As gardeners get back to work, so do weeds and arbour diseases. The City of Leduc needs help from residents to keep trees healthy and stop the spread of weeds. Keep an eye out for common symptoms.
Harmful, invasive plants are defined as noxious weeds in Alberta’s Weed Control Act. Some weeds are already present in Alberta (noxious), and others must be kept out (prohibited noxious). If spotted, residents must immediately pull these weeds and bring them to the City of Leduc’s diseased wood pile. Do not throw them in the green bin. Under the city’s Community Standards Bylaw, Enforcement Services gives residents 14 days’ notice to control or destroy noxious weeds to avoid penalty.
Some noxious weeds to look for and control by trimming or uprooting include: Canada thistle, yellow toadflax, common tansy and scentless chamomile.
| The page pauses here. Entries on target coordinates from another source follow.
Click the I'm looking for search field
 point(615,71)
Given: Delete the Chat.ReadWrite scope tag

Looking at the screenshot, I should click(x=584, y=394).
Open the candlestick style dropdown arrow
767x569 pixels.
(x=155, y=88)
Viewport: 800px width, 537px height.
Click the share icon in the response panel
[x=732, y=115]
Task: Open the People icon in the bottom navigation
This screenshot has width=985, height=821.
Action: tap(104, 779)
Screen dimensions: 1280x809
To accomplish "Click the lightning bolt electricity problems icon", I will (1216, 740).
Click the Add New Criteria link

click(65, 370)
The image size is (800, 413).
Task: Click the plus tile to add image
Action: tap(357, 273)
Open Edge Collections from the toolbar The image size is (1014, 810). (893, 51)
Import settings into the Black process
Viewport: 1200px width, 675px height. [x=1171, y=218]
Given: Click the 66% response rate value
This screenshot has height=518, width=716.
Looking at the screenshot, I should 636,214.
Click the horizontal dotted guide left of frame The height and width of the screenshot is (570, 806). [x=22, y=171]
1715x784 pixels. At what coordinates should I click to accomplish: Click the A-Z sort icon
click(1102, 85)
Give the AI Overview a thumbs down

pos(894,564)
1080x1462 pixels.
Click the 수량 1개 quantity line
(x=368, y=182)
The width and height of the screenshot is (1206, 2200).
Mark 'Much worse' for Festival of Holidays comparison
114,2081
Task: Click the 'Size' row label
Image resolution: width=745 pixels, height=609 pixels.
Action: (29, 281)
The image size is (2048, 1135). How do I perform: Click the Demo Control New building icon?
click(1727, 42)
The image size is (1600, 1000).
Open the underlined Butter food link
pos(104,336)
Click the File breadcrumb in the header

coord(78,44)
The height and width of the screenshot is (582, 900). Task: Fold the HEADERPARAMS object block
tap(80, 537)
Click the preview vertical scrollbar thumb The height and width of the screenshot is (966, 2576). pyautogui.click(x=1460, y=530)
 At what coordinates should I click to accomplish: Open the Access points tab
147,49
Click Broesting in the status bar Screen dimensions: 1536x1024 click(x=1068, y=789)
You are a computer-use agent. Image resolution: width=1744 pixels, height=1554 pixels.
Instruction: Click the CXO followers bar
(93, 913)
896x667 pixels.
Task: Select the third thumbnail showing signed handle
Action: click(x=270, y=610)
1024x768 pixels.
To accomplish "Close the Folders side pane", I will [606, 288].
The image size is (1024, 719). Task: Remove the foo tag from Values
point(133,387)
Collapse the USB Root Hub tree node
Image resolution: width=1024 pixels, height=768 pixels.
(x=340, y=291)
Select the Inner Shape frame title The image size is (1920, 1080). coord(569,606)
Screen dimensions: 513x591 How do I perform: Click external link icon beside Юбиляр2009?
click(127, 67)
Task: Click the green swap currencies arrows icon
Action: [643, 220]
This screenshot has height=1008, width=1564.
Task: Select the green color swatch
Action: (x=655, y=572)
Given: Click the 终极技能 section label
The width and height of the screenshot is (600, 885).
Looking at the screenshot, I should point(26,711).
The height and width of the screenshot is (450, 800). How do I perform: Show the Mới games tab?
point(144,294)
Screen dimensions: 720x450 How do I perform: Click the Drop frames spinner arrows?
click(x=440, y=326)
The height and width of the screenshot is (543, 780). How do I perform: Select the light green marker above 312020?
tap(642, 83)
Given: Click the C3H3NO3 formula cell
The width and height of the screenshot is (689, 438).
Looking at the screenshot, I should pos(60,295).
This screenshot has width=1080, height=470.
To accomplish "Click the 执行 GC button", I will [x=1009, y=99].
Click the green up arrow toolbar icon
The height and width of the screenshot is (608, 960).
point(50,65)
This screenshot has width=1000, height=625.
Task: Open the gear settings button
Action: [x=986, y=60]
Himalayan balsam and other prohibited noxious weeds must be uprooted and destroyed if found.
Dandelions, broadleaf plantain and white clover are non-regulated nuisance weeds. Keep long grass and nuisance weeds shorter than 10 cm. If grass and weeds are taller, Enforcement Services issues an order to comply with the Community Standards Bylaw and manage the weeds or grass within 14 days to avoid penalty.
The city does not spray neighbourhoods for dandelions because they are not considered noxious weeds. Herbicides are used in a target-specific manner on athletic fields and around city facilities.
Arbour Diseases and Pests
Black knot fungus is a dark, rough growth that can form on prunus trees. Effected branches should be pruned at least 10 cm below the fungus and brought to the diseased wood pile. Remember to disinfect tools with bleach or alcohol and transport the branches in a plastic bag to prevent spread.
Elm scale is a dark insect that feeds on elm sap. Trees with deep infestations have barnacle-like scale insects and a sooty appearance on the bark. Remove the insects by hosing down or pressure washing with water, or calling a professional. Keep elms healthy to avoid infestation by watering them well and often.
To prevent Dutch elm disease, a fungus spread by elm bark beetles, the City of Leduc has an elm pruning ban between April 1 and October 1. Let elm trees grow during the summer.
Diseased Wood Pile
It’s important to bring all diseased wood and noxious weeds to the diseased wood pile. It can be found down the road from the Stone Barn at the east end of 48th Ave., behind the sports fields in William F. Lede Park. Remember to transport the weeds and branches in plastic bags to prevent the issues from spreading in the community.